Updated on 2024-10-29 GMT+08:00

Model Training Process

AI modeling involves two stages:

  • Development: Prepare and configure the environment, and debug code for training based on deep learning. ModelArts DevEnviron is recommended for code debugging.
  • Experiment: Optimize the datasets and hyperparameters, and obtain an ideal model through multiple rounds of experiments. The ModelArts training platform is recommended for training.

In the two stages, code is designed, developed and tested in repeated cycles. In the development stage, when the code becomes stable, the modeling process enters the experiment stage, during which hyperparameters are continuously optimized to iterate the model. In the experiment stage, when the training performance can be optimized, the modeling process returns to the development stage for optimizing code.

Figure 1 Model development process

ModelArts provides model training, which allows you to view training results and tune model parameters based on the training results. You can select resource pools with different instance flavors for model training.

To train a model on ModelArts Standard, follow these steps:

Figure 2 ModelArts Standard model training process
Table 1 ModelArts Standard model training process

Task

Subtask

Description

Making preparations

Preparing training code

Model training includes training code, training framework, and training data.

Training code contains the boot file or command and dependency package of a training job.

Preparing a training image

There are multiple training image sources. For details, see Preparing a Model Training Image.
  • ModelArts Standard offers mainstream preset images for model training, ready for immediate use.
  • If the preset images do not meet your needs, create custom images.

Preparing training data

Before training, prepare necessary data, which can be datasets or predictive models.
  • Upload your training data to OBS if it does not need further processing. To create a training job, enter the OBS bucket path directly as the input parameter path.
  • Import your unlabeled or unpreprocessed training dataset to ModelArts data management for processing. To create a training job, choose your dataset in data management as the input parameter.

Creating a debug training job

Creating a debug training job

Before model training, debug your code. ModelArts offers multiple methods for creating a debug training job.

  • With ModelArts, you can easily access JupyterLab in the cloud without worrying about environment installation or configuration.
  • After enabling remote SSH, you can remotely access a training job for debugging from a local IDE. This method does not affect your coding habits. Debugged code can be used for production training at zero cost. ModelArts supports local IDE PyCharm. For details, see Using PyCharm Toolkit to Create and Debug a Training Job.

Creating an algorithm

Creating an algorithm

Before creating a production training job, create an algorithm or subscribe to an algorithm from AI Gallery.

Creating a production training job

Using basic training features

Using advanced training features

ModelArts Standard supports the following advanced training features:

  • Incremental learning
  • Distributed training
  • Training acceleration
  • High training reliability

Viewing training results and logs

Viewing training job details

You can view a training job's parameter settings and events on the job details page at any time, whether the job is running or has completed.

Viewing training job logs

Training logs track the execution and any errors that occur during training job runs. You can view these logs to identify and troubleshoot issues that cause jobs to fail.

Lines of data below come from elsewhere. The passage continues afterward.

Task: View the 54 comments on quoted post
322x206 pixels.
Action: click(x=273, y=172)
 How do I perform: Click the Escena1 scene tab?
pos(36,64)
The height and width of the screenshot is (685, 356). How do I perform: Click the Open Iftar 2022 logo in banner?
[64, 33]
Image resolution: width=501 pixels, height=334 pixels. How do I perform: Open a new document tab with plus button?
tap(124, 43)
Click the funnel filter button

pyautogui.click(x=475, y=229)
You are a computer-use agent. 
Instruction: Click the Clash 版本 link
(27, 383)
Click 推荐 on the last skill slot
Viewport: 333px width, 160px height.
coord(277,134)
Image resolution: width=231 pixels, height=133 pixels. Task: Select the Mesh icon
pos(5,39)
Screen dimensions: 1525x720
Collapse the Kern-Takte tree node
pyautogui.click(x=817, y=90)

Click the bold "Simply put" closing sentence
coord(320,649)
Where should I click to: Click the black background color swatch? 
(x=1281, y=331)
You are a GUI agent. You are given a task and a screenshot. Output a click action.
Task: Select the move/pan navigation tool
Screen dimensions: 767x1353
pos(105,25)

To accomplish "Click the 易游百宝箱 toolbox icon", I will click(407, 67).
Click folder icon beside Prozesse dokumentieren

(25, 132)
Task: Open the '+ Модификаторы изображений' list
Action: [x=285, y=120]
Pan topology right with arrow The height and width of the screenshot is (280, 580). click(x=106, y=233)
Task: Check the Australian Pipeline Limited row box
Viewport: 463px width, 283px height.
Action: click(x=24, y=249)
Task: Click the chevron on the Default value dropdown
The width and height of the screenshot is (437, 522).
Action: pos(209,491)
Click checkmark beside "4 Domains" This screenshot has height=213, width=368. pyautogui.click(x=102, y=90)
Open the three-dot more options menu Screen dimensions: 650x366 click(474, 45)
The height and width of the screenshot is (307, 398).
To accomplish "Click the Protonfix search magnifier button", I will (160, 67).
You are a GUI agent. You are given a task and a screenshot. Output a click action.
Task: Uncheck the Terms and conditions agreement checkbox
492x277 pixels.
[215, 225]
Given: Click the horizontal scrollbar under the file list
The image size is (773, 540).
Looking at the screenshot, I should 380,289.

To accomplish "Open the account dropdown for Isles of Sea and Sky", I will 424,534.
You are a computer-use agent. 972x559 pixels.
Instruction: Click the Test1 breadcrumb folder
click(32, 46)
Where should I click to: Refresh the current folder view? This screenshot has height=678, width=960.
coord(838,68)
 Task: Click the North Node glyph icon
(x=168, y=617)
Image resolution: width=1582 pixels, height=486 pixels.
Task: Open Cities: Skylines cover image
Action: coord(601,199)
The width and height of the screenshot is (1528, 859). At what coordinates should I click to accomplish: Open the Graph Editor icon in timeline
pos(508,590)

Table 2 Methods of creating a training job

Creation Method

Description

Using a preset image to create a training job

If you have used some mainstream images to develop algorithms locally, you can select a mainstream image and create a training job to build a model.

Using a custom image to create a training job

To use a non-mainstream image, create a custom algorithm image and then use it to create a training job.

Using an existing algorithm to create a training job

In Algorithm Management, you can manage your created algorithms and those subscribed from AI Gallery. This allows you to quickly create training jobs and build models using these algorithms.

Using a subscribed algorithm to create a training job

You can subscribe to algorithms in AI Gallery to quickly create training jobs and build models.